Verifying Constrained Delegation

Applies To: Active Directory

When using Kerberos with SharePoint 2010 you run into the requirement to use Constrained Delegation all over the place. Basically, even though you have the SPNs setup, you’ll need to specify which services your accounts can delegate to by using Active Directory. This is all covered elsewhere and can be found using some simple Google searches so I won’t go into any more detail.

The problem I run into is that I’m not allowed to set this up in Active Directory in our production environment and I have to trust someone else to do this. I don’t mind that, but I do want to be able to check the settings when troubleshooting. Using the Active Directory tools (Here’s a guide to getting these setup), even if you don’t have permission to edit anything, you can take a look at most of the account information. Unfortunately, the delegation tab has everything disabled.

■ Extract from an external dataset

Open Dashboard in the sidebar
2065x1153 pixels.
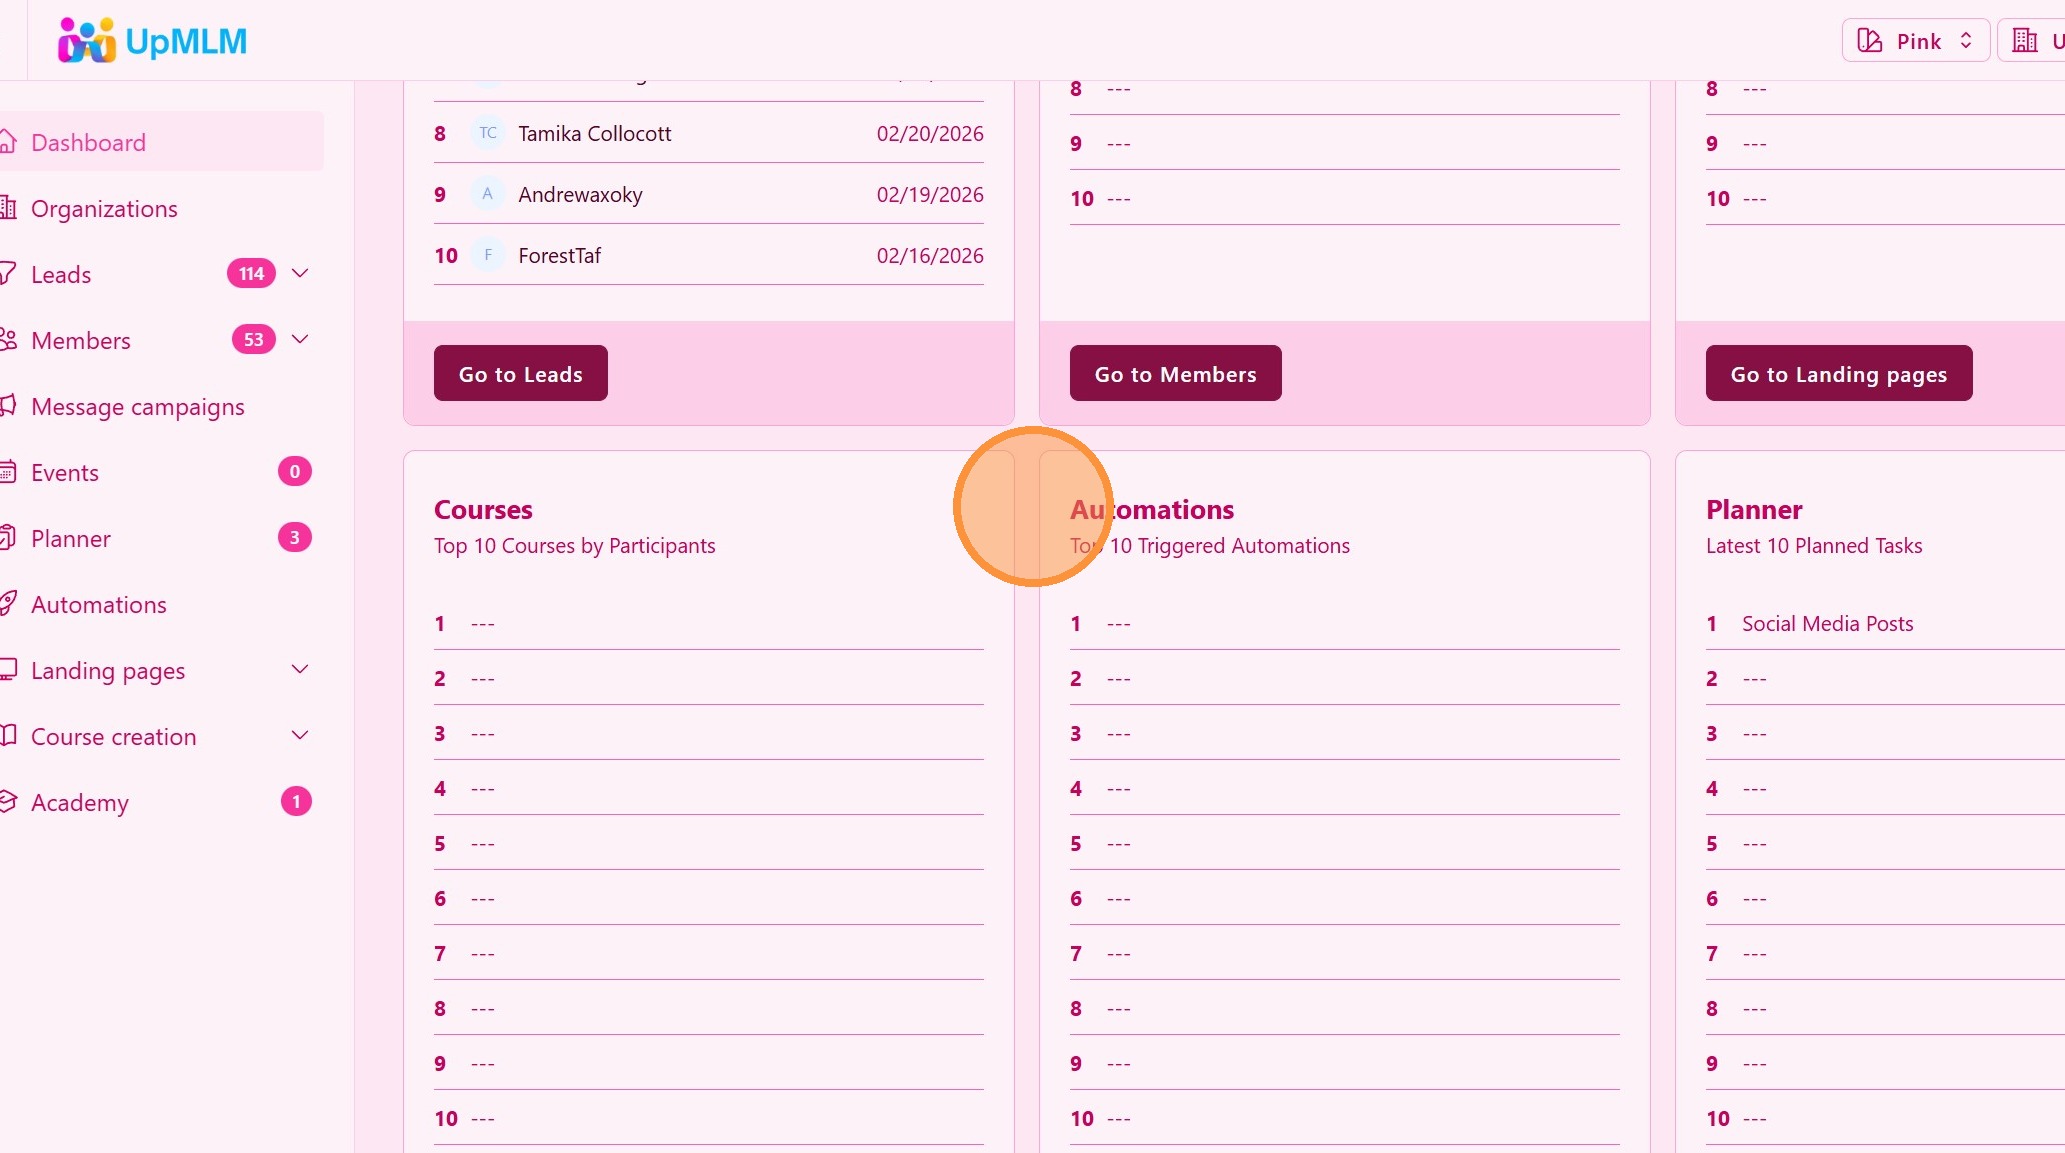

Names hidden to protect the innocent

If you just have a few items setup, then you can see the first six or so, but you can’t scroll down and you can’t expand the entries. Why Microsoft made this impossible to view is beyond me, but you can get to it using the command line.

Since you’ve got the tools installed, fire up a command prompt (Go ahead and Run as Administrator). Then type this command:

ldifde -f C:\ConstrainedDelegation.txt -d "cn=SharePoint AppPool,ou=SharePoint,ou=Services,dc=MyDomain,dc=Com" -l msDS-AllowedToDelegateTo

This will write a list of all the services the account can delegate to (To see all the properties just leave the msDS-AllowedToDelegateTo off the end). Also, make sure you replace the part in quotes with the actual path to your account.

The easiest way to figure out the correct path is to open the Active Directory Users and Computers and expand the OUs (folders) until you find your account. Then take the display name of the account as the cn= part and work backwords up the “folders” specifying ou= for each. Finally, add the dc= for each part of your FQDN. Usually something.something. In the above example, I had expanded MyDomain.com then the Services folder and then then SharePoint folder to find my account named SharePoint AppPool.

In your face Microsoft! I used your tools to get around your tools! Hopefully this can help relieve some of the frustration of troubleshooting Kerberos errors during installation or configuration. Even with the above tip, you’re gonna want a hanky to cry into and a teddy bear to squeeze.